Since it worked in the past why not retry some counseling?

I would also suggest that you work on forgiving your wife for the obvious pain you have. That was one of the hardest things I have ever had to do. To really forgive is liberating. For me it required a lot of affirmations and self hypnosis.

Your words seem to indicate that you are hurt and that is changing how you feel about your W. It also probably is something that changes the way you treat her and she probably knows it from your body language and the tone of your voice or you facial expressions.

Good luck.


----------



## DTO (Dec 18, 2011)

Married_in_michigan said:


> It seems, from my observations, that my wife, being the LD partner and not having much spontaneous desire, needs something fairly intriguing to get her interested and that my approach is not often doing that. I actually do not disagree, but I feel frustrated, that I did put in a lot of effort and creativity for many years, still go rejected, and now a bit gun shy to put myself out there. She does offer suggestions, or says "you are the high drive person...you think of creative ways", but it never seems that simple. Sometimes, it really seems so based on her hormonal state, that what I do or do not do, is not really a factor. She wants it to be my issue, and lack of creativity on initiating, but based on years of attempts, I think she is either already open to the idea or not, and nothing I do will change that. I might take away her interest by being an ass or something, but if she has no current interest, nothing I do will just suddenly change that, so I go back to waiting for her to initiate, and that happens much less often.


Sorry but this is just crap and you know it. You've just noted that the issue is not your lack of creativity but whether she is willing to be get herself to a receptive place.

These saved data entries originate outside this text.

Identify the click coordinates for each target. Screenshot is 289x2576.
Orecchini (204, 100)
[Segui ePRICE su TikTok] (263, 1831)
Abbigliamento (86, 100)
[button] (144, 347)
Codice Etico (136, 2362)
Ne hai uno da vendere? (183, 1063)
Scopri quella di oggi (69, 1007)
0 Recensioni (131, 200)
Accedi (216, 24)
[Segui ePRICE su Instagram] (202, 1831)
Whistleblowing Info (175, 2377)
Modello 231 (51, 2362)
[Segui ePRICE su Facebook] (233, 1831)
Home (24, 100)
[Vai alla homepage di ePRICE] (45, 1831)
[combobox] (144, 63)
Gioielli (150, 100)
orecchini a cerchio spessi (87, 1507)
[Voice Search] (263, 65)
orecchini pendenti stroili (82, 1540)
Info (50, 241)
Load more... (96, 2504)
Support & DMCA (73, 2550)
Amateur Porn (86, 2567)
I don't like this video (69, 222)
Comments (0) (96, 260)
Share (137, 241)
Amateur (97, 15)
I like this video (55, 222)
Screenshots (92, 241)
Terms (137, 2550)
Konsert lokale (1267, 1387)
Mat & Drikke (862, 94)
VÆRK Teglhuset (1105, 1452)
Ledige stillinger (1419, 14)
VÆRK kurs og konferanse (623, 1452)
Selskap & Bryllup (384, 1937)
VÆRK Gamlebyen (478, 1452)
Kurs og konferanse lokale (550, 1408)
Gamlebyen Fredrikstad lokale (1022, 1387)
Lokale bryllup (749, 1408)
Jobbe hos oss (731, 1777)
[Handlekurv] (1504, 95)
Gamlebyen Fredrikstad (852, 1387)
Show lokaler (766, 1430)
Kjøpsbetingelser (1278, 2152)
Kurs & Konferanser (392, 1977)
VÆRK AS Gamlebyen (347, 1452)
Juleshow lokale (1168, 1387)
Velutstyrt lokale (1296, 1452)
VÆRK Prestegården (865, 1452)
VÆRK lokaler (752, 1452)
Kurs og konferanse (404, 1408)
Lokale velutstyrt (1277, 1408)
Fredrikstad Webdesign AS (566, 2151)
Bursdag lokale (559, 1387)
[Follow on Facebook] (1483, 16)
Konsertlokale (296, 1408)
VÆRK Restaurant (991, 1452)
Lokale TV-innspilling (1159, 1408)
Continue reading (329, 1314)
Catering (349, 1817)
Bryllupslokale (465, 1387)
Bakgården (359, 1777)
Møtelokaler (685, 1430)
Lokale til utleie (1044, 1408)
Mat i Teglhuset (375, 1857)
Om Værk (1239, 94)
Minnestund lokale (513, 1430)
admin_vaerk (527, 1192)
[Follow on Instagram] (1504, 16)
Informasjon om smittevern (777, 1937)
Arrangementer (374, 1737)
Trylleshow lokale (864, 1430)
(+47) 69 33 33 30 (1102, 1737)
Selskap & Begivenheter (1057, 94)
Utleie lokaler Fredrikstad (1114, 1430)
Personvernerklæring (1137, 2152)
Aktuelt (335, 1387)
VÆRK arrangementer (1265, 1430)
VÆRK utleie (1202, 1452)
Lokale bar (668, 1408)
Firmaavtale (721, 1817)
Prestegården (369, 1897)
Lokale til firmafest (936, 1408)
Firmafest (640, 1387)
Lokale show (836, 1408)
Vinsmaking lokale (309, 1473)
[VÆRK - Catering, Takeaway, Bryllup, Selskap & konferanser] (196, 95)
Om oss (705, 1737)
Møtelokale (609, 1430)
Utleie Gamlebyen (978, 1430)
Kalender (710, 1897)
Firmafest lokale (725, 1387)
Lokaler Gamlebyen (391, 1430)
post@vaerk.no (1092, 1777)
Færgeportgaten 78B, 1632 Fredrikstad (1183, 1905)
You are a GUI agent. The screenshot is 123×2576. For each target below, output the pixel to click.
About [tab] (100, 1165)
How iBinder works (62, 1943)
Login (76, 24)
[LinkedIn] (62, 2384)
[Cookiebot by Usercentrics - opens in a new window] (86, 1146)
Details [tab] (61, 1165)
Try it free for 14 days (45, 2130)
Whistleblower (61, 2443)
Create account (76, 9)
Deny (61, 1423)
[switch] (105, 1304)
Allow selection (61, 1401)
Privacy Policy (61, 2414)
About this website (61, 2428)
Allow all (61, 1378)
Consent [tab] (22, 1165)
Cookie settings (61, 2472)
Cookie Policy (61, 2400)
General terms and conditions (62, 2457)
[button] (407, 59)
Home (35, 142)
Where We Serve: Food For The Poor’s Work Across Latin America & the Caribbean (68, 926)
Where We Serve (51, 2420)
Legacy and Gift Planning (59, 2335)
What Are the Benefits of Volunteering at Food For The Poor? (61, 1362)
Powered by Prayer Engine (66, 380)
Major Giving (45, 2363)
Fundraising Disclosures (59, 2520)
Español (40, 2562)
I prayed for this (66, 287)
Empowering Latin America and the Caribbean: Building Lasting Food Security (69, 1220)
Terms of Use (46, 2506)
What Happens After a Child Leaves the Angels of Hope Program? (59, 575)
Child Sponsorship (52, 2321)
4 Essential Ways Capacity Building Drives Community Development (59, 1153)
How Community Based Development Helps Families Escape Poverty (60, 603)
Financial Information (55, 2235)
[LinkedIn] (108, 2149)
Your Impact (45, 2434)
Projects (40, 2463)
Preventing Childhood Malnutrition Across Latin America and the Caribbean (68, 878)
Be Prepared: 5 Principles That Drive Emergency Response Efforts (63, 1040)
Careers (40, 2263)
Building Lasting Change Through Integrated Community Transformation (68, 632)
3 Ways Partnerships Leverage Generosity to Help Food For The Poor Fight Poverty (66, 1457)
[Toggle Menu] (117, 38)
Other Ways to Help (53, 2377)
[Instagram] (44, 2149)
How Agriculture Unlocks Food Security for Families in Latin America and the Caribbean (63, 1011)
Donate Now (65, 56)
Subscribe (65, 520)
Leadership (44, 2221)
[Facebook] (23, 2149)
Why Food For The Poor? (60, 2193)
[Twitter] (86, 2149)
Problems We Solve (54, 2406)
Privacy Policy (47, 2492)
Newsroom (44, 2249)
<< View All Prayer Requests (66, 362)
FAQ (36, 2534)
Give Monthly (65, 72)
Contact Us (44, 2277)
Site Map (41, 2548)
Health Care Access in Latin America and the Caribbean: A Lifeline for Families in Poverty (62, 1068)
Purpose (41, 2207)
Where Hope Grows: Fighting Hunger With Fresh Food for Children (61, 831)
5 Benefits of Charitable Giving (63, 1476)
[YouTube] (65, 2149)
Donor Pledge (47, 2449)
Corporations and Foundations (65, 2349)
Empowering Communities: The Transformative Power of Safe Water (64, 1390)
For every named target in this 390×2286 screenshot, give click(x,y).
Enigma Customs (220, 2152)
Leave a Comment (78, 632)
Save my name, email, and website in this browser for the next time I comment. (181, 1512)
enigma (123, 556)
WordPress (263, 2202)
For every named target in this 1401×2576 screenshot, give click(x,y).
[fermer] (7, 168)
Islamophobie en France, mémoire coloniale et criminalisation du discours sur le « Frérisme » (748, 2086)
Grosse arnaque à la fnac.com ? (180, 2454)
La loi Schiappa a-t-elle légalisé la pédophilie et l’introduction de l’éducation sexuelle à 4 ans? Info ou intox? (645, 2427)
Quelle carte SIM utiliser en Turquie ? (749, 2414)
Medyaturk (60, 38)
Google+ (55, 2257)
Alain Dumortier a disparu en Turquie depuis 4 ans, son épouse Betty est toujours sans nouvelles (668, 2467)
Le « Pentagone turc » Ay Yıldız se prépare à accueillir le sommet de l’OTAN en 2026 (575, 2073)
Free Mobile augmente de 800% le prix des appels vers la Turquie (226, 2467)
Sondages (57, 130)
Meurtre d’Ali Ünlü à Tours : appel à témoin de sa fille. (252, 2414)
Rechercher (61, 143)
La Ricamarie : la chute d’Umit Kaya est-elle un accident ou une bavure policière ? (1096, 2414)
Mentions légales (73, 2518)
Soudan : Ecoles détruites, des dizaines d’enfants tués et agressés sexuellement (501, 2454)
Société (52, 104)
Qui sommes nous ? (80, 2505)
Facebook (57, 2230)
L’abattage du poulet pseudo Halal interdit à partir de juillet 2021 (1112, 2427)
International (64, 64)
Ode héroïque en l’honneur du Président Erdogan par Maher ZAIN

Your question should not be "how do I get better at initiating sex?" Your dilemma is to get your wife to a point where she's accepting responsibility for getting herself in the mood and not just waiting for things to fall into place. And the only way to do that is to impose consequences. If she's not meeting your need, you go start doing your own thing and show her how it feels to have her needs disregarded.

If she objects, you simply make it clear that you're dropping your enthusiasm and effort down to her level, and she can step it up if she wants to see you step it up.


----------



## Married_in_michigan (Apr 9, 2014)

DTO said:


> Sorry but this is just crap and you know it. You've just noted that the issue is not your lack of creativity but whether she is willing to be get herself to a receptive place.
> 
> Your question should not be "how do I get better at initiating sex?" Your dilemma is to get your wife to a point where she's accepting responsibility for getting herself in the mood and not just waiting for things to fall into place. And the only way to do that is to impose consequences. If she's not meeting your need, you go start doing your own thing and show her how it feels to have her needs disregarded.
> 
> If she objects, you simply make it clear that you're dropping your enthusiasm and effort down to her level, and she can step it up if she wants to see you step it up.


I guess you are probably right. My gut tells me you are right, but it seems hard to take that step.


----------



## luxxlife (Apr 22, 2020)

If you sit around waiting for her to initiate you are making her feel unwanted sexually. YOU as a husband have to initiate often as well, and IMO more often to keep her confidence up.
Offer a massage... ask her to join you in the shower... hug her from behind and kiss her neck... play with her hair and then kiss her while looking into her eyes and grinning... dance with her... buy her something sexy to wear... in bed kiss her stomach and thighs and tease her... there are so many things you can do. You have to turn her on.


----------



## luxxlife (Apr 22, 2020)

DTG said:


> What jlg07 said.
> 
> Tease, give her glimps of passion and intent. dont expect anything just be a little bit dominant and randomly pull her aside for a passionate kiss even if shes not keen or a cuddle when shes cooking, it shows intent and that your not waiting for her to intiate. Plan what you want to do and just go with it. Just be like "come on its massage time" dont suggest or ask just do. if you manage the massage and it leads nowhere then fine, at least you had some hands on time. Once you do get an oportunity then DONT forget foreplay, make sure its all about her satisfaction first then yours. Dont show signs of defeat or giving up, be consistent and have a thick skin.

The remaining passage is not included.